Turkish Journal of Obstetrics and Gynecology, vol.14, no.4, pp.238-242, 2017 (Scopus) identifier identifier identifier

  • Publication Type: Article / Article
  • Volume: 14 Issue: 4
  • Publication Date: 2017
  • Doi Number: 10.4274/tjod.56588
  • Journal Name: Turkish Journal of Obstetrics and Gynecology
  • Journal Indexes: Scopus, TR DİZİN (ULAKBİM)

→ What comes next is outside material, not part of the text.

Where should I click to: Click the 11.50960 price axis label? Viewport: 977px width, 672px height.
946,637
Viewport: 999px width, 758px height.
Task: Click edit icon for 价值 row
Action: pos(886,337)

  • Page Numbers: pp.238-242
  • Keywords: Dysmenorrhea, nerve fiber, presacral neurectomy, laparoscopy
  • Istanbul Medipol University Affiliated: Yes


Objective: To assess the correlation between the number of excised neural fibers and degree of pain relief following laparoscopic presacral neurectomy (LPSN). Materials and Methods: In this before and after study, 20 patients with severe midline dysmenorrhea [Visual Analogue Scale (VAS) >80 mm] unresponsive to medical therapy were consecutively enrolled. All patients underwent LPSN. The superior hypogastric plexus was excised and sent for histologic confirmation. Two pathologists counted the number of neural fibers in the surgically removed tissue. VAS was used for pain assessment before and 2nd, 3rd, 6th, and 12th months after the operations. Results: Out of the initial 20 patients undergoing LPSN, eight were excluded from the final analysis due to intraoperative diagnosis of endometriosis; therefore, the remaining 12 patients were evaluated. The pain scores significantly decreased at each follow-up visit compared with the preoperative period (p=0.002). The pathologists, who were blinded, reported the median (minimum-maximum) neural fiber count as 46 (20-85) and 47 (18-83). No significant correlation was demonstrated between the number of excised neural fibers and the amount of pain relief following LPSN. Conclusion: LPSN is an effective surgical procedure to control primary dysmenorrhea. Our preliminary results revealed that the degree of pain relief in cases of severe midline dysmenorrhea was not related to the amount of excised neural tissue in LPSN.